Rubem Alves (1998), em uma bela metáfora, afirma que “o ouvido é feminino, vazio que espera e acolhe; a fala é masculina, algo que penetra”. O encontro amoroso, verdadeiro, acontece quando somos capazes de acolher e de nos deixar afetar pelo outro, sem a necessidade de apagá-lo.
Sônia Braga, ao falar de Tom Jobim, dizia que o segredo do amor é a androginia — sermos, todos nós, ao mesmo tempo, masculinos e femininos, ouvintes e falantes, receptivos e ativos.
Na clínica, vemos o quanto a dificuldade em lidar com o próprio desejo pode gerar posições reativas de ódio, controle e violência. A escuta psicanalítica oferece um espaço onde o sujeito pode, finalmente, encontrar um lugar de fala e escuta para si e para o outro, abrindo a possibilidade de que o feminino — em sua singularidade e potência — deixe de ser vivido como uma ameaça.
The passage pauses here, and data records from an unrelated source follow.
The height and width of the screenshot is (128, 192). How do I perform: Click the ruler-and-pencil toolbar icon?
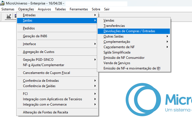click(x=9, y=16)
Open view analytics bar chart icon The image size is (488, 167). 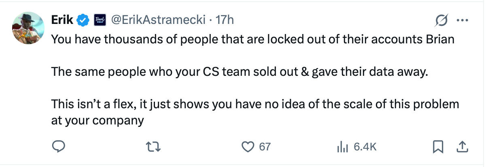pos(343,147)
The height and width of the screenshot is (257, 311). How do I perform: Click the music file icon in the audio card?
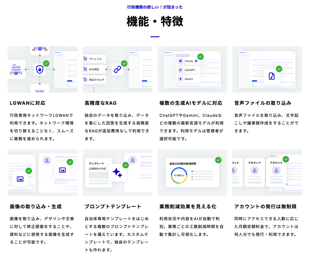click(271, 76)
O horror ao feminino é, também, o horror ao desejo
O caminho, portanto, não é o silenciamento ou a normatização do desejo, mas o acolhimento daquilo que nos constitui como sujeitos desejantes e divididos. Porque, no fundo, o horror ao feminino é também o horror ao próprio desejo — esse território onde não há garantias, onde há sempre o risco, mas também a possibilidade do encontro.